The goal of Hamiltonian Simulation (HS) is to find a quantum circuit (i.e. a succession of gates) that acts like $U(t) = e^{-iAt}$ on a quantum state. Here $U(t)$ needs to be unitary (because of the properties of quantum gates) and so $e^{-iAt}$ needs also to be unitary.
So the HS algorithm is only applicable to matrices $A$ such that $e^{-iAt}$ is unitary. Every hermitian matrix satisfy this property, but not every generic square matrix
does. Depending on your problem, this limitation may or may not be an issue but you can't use HS if $e^{-iAt}$ is not unitary.
For example for the HHL algorithm (that use HS of $A$ as a subroutine) with a system $Ax=b$, if $e^{-iAt}$ is not unitary you can instead consider the problem
$$Cy = \begin{pmatrix} 0 & A \\ A^\dagger & 0 \end{pmatrix} \begin{pmatrix} 0 \\ x\end{pmatrix} = \begin{pmatrix}b \\ 0\end{pmatrix},$$
solve it with HHL (which is now possible because the new matrix $C$ is hermitian) and recover $x$.

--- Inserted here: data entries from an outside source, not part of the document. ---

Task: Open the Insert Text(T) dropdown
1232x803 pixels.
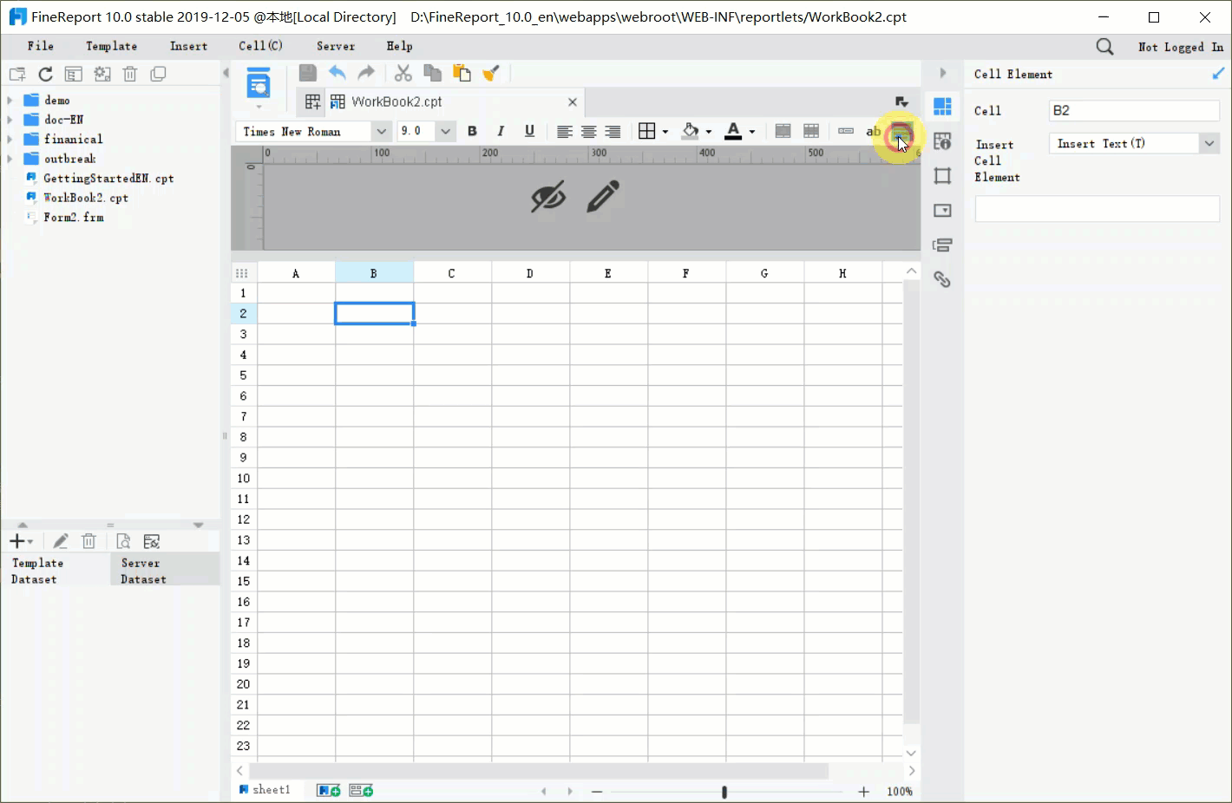Action: click(x=1209, y=142)
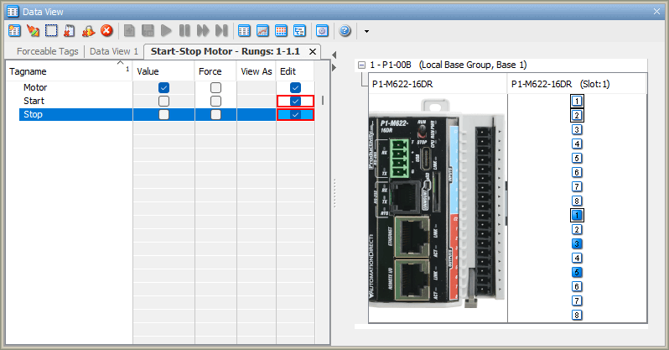
Task: Open the toolbar overflow dropdown arrow
Action: (366, 32)
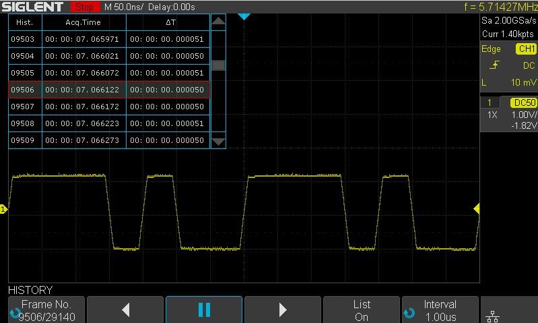Click the rising edge trigger slope icon
The height and width of the screenshot is (323, 538).
(x=495, y=65)
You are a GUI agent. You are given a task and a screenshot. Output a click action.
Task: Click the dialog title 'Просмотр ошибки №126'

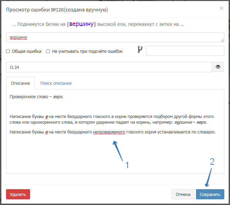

So the interesting question is now:
How to perform Hamiltonian Simulation for a given hermitian matrix $A$?
And the answer will depend on the properties of $A$.
This is a huge research topic and there are plenty of things to say on it. I will not present every methods here as they are quite complicated and I did not understand all of them. Here is a list of papers/presentations that are related to HS and that may be interesting to start with HS:
- Simulating Hamiltonian dynamics on a small quantum computer: slides about HS. Even if it is a presentation, this is the most complete source I found on Hamiltonian Simulation. It presents quickly 3 different methods and cites interesting papers for each method.
- Lecture Notes on Quantum Algorithms (Andrew M. Childs, 2017): recent and rather complete. HS is discussed in chapter 25 (page 123).
- Exponential improvement in precision for simulating sparse Hamiltonians: presents in details one of the 3 methods presented in 1.
- Efficient quantum algorithms for simulating sparse Hamiltonians: presents in details another of the 3 methods presented in 1.